No light from heaven shone. There were no songs or angels. It just happened.

Since that moment, I’ve learned something.

Breaking through 200 hurts. A lot.

To break through 200, a lot of things in your church change and most of them are connected to the lead pastor. Teams you used to lead and meetings you used to be in, you no longer are. There is now a layer between you and someone you used to talk to every week.

If you are a planter, things your wife used to do you are now paying someone to do. People who were leaders from the moment of your church starting to get to 200 have hit their lid and are now replaced by other leaders.

This issue of control and feeling of loss looms larger than most leaders talk about. Don’t get me wrong, a growing church is exciting, but it is painful.

Here in lies why most churches don’t grow: the church and the pastor are not willing to go through the pain for it to grow.  What I mean is, people who feel connected to the pastor at 150 will often feel less connected at 200.

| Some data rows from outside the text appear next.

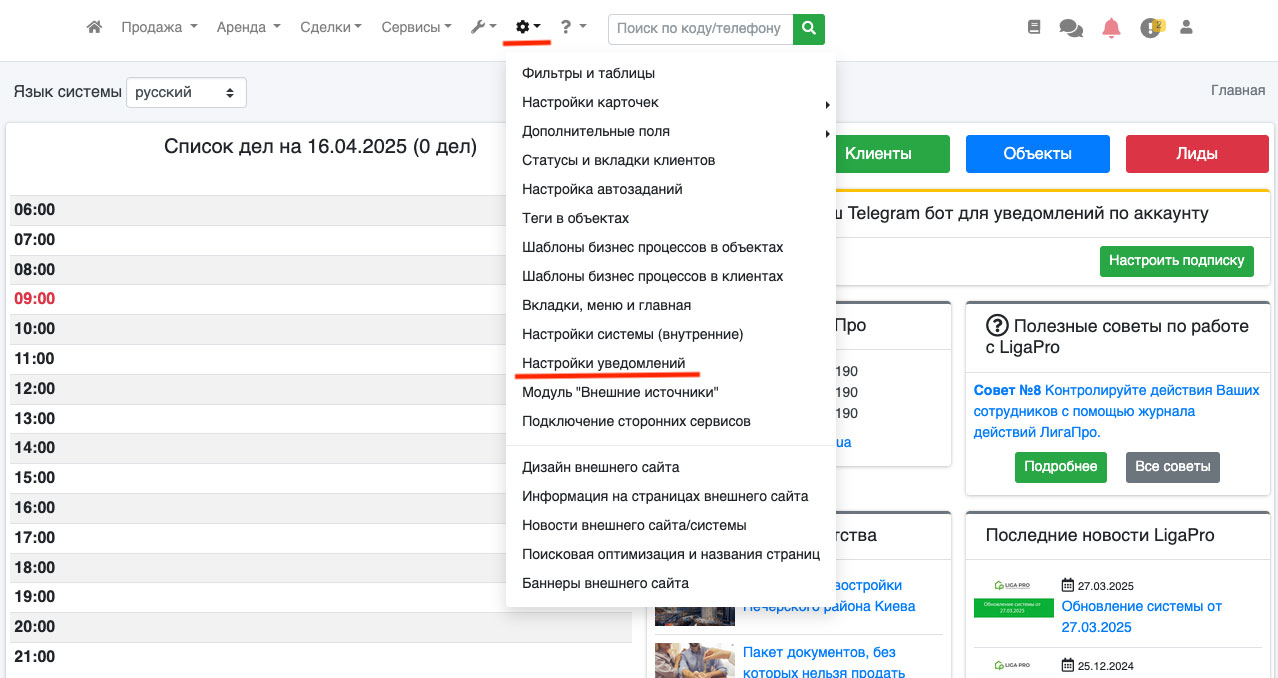The width and height of the screenshot is (1278, 678).
Task: Click the green Клиенты button
Action: click(x=878, y=154)
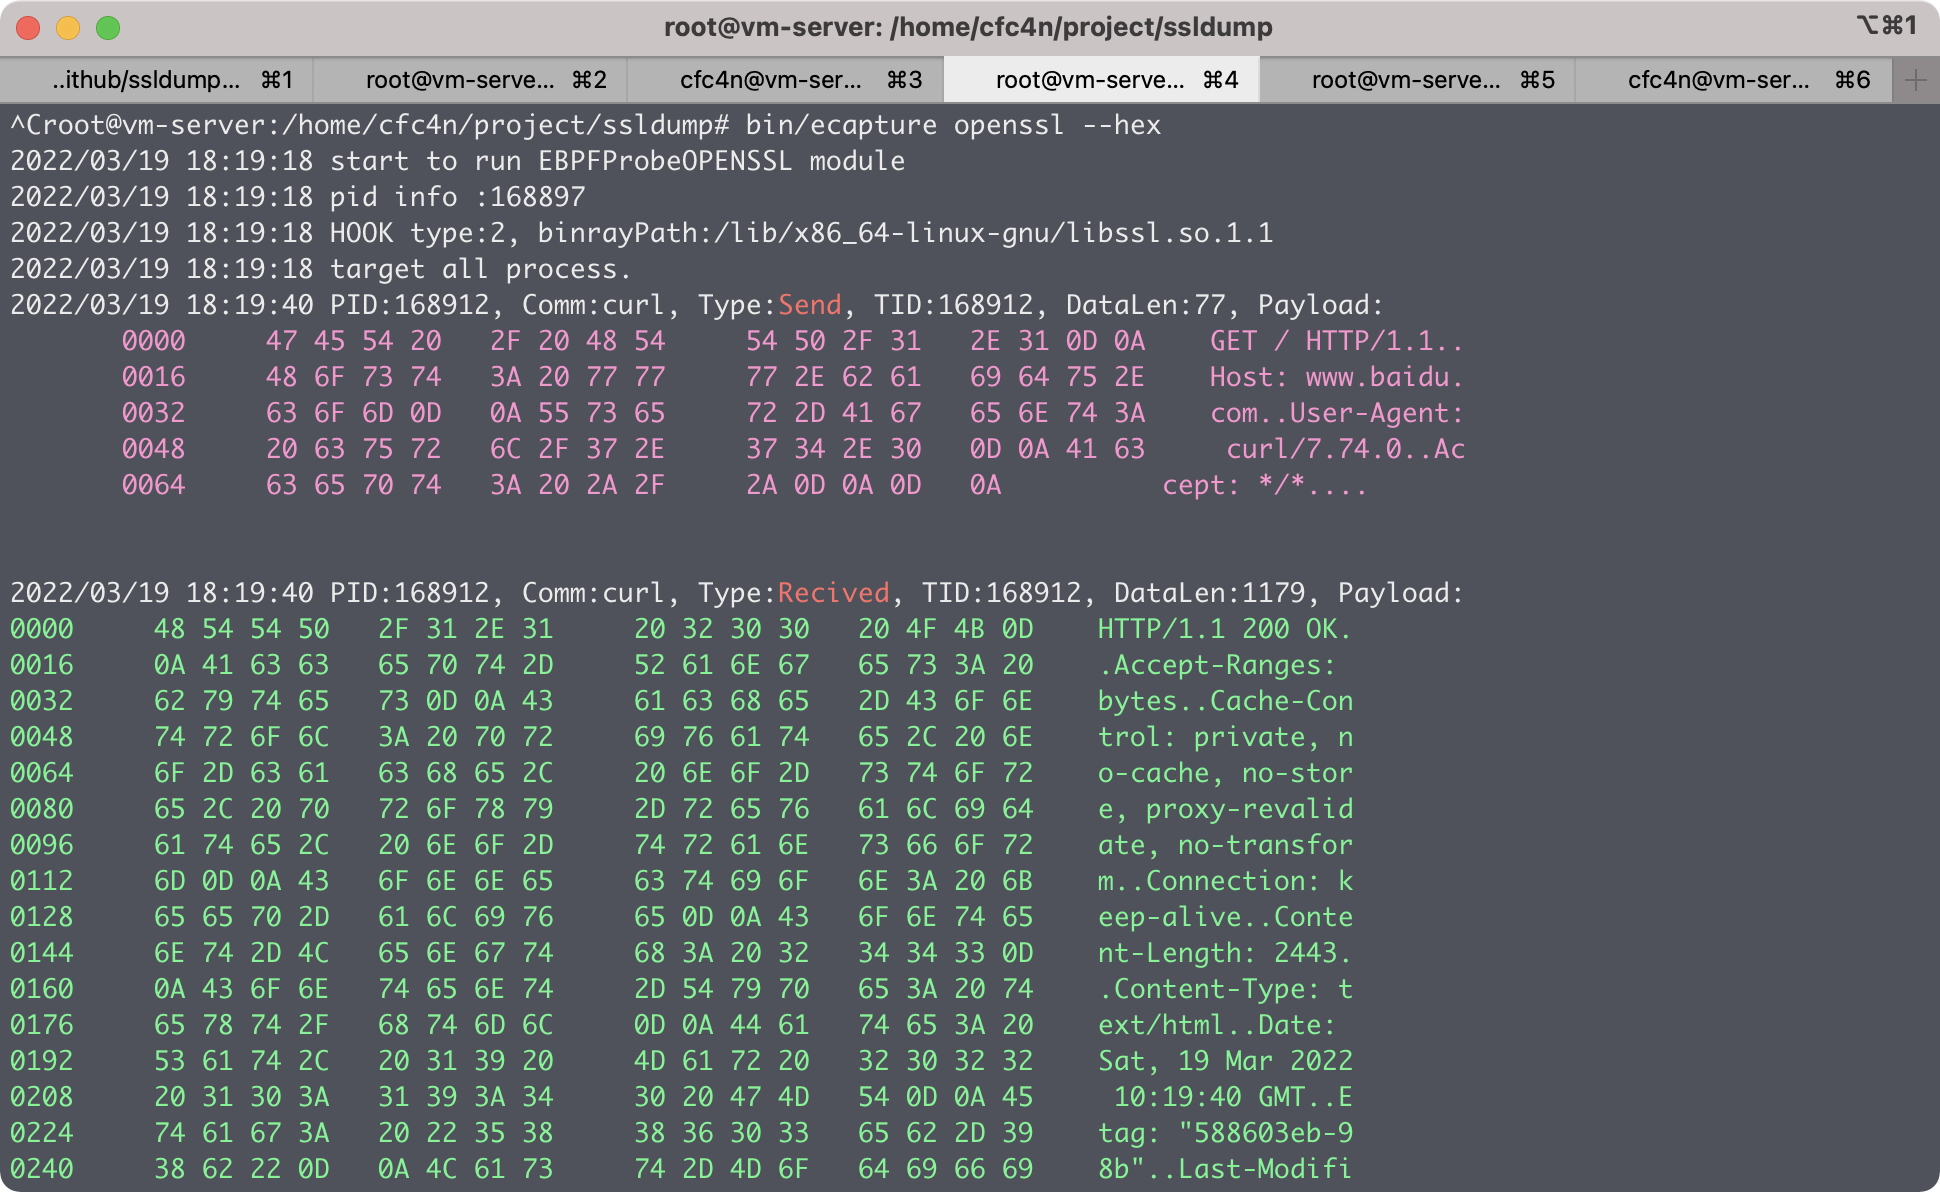1940x1192 pixels.
Task: Minimize window using the yellow button
Action: 68,27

You will begin hearing things like, “the church doesn’t feel like a family anymore.” “I don’t know anyone at church.” “I used to have coffee with the pastor, but now I have to make an appointment.” People will lament it feels like a corporation instead of a church or that there are a bunch of new people. Pastors will have to stop micro managing and allow leaders to run with ideas. You will start to see things you don’t like in your church, the church you started. Not every pastor can handle this. Communication loops change. What used to take a phone call or a text, now takes a video, announcement or mass email. Putting together an event or work day used to take a few days of lead up now takes a few weeks to work out schedules across ministries. Where you used to know every leader and were able to put people into place of leadership roles, you now need a process to vet and check those who are leading teams. The world has changed. And this is why most churches break through 200 and settle back at 150. They don’t like the way things felt at 200. 

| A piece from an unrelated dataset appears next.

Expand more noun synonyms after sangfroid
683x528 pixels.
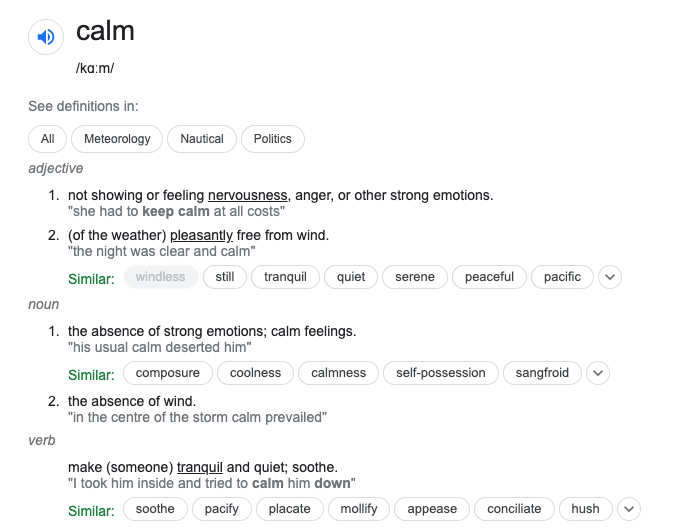pos(597,373)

In addition to all this, there is another reason few pastors are willing to make the jump through 200.

Finances.

It is a squeeze on a church financially to break through 200. At this point, you need to hire some more staff and you won’t have the money for it. It will stretch your budget and your faith. You will take a step that depending on where your church is could sink your ship if it goes poorly. Many pastors and churches are not willing to take this step, are unsure of how to hire correctly and so they stay stuck. In the end, this boils down to a willingness to do what it takes to become the church God has called you to become.

If you are still with me and arguing with me in your head, let me hit the last reason churches and leaders don’t break through this barrier.

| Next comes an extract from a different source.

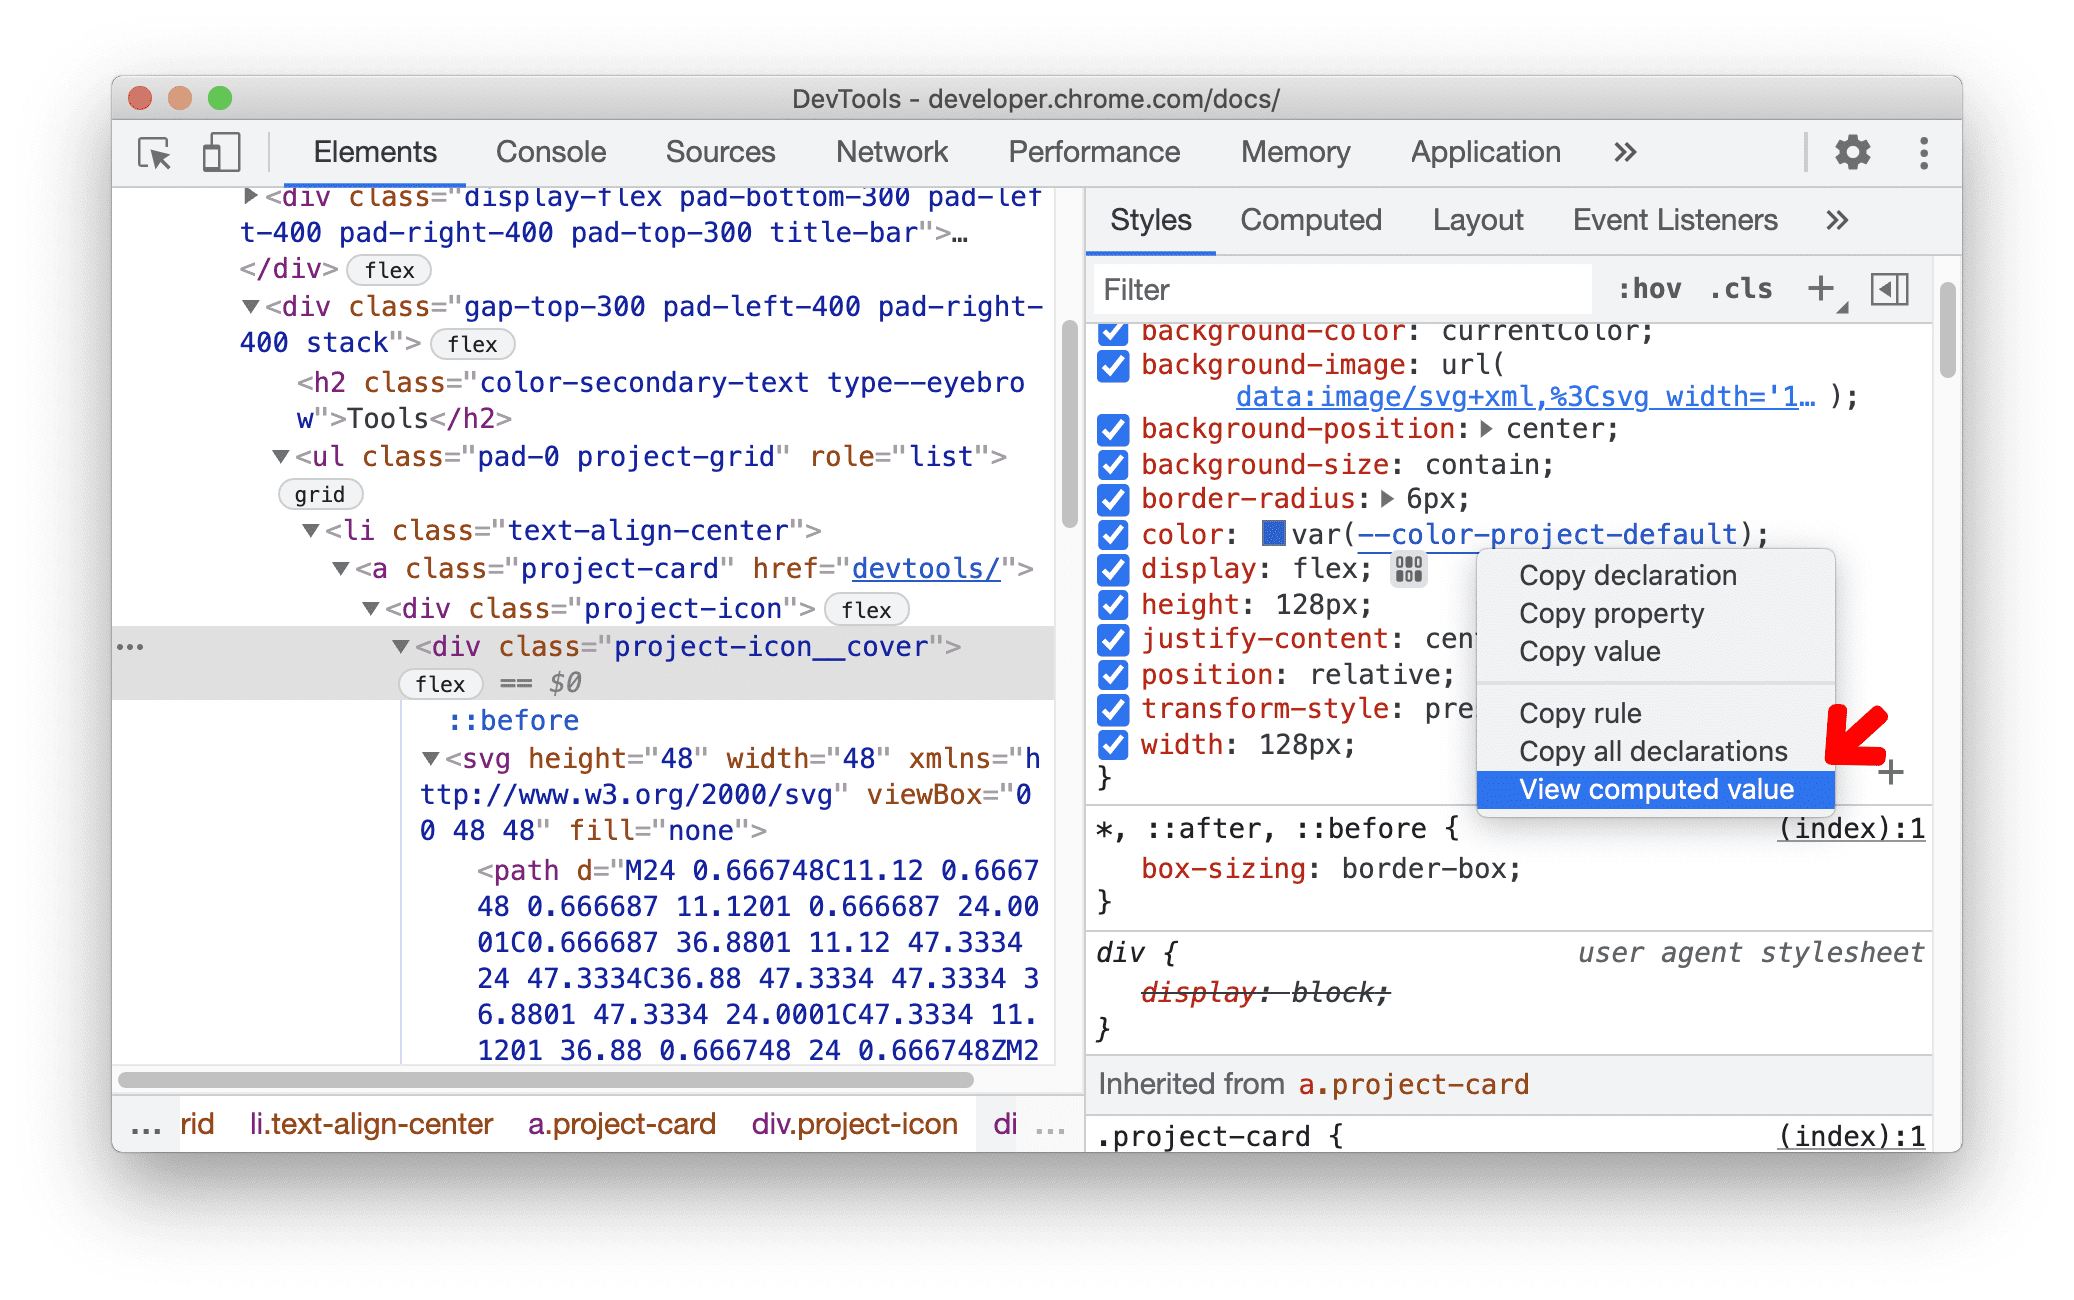Screen dimensions: 2074x1300
Task: Select Copy all declarations menu option
Action: (x=1650, y=749)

Their personal lid.  Many churches or pastors simply don’t have the capacity to break this barrier. Many will say, “Then they shouldn’t. We need small churches.” There is some truth in that and some lie. We need small churches, but we need those churches to be healthy, must be discipling people and helping people find Jesus and baptize them. Some churches do this, plant more churches and never break 200. Some planters start churches well, get it to 200 and pass the baton to go and plant another church.

In the end, the churches and leaders that break through 200 and go on to break 400-500 have the willingness to make the sacrifice so that a church can do more and help more people enter a relationship with Jesus so they can become who God has called them to be.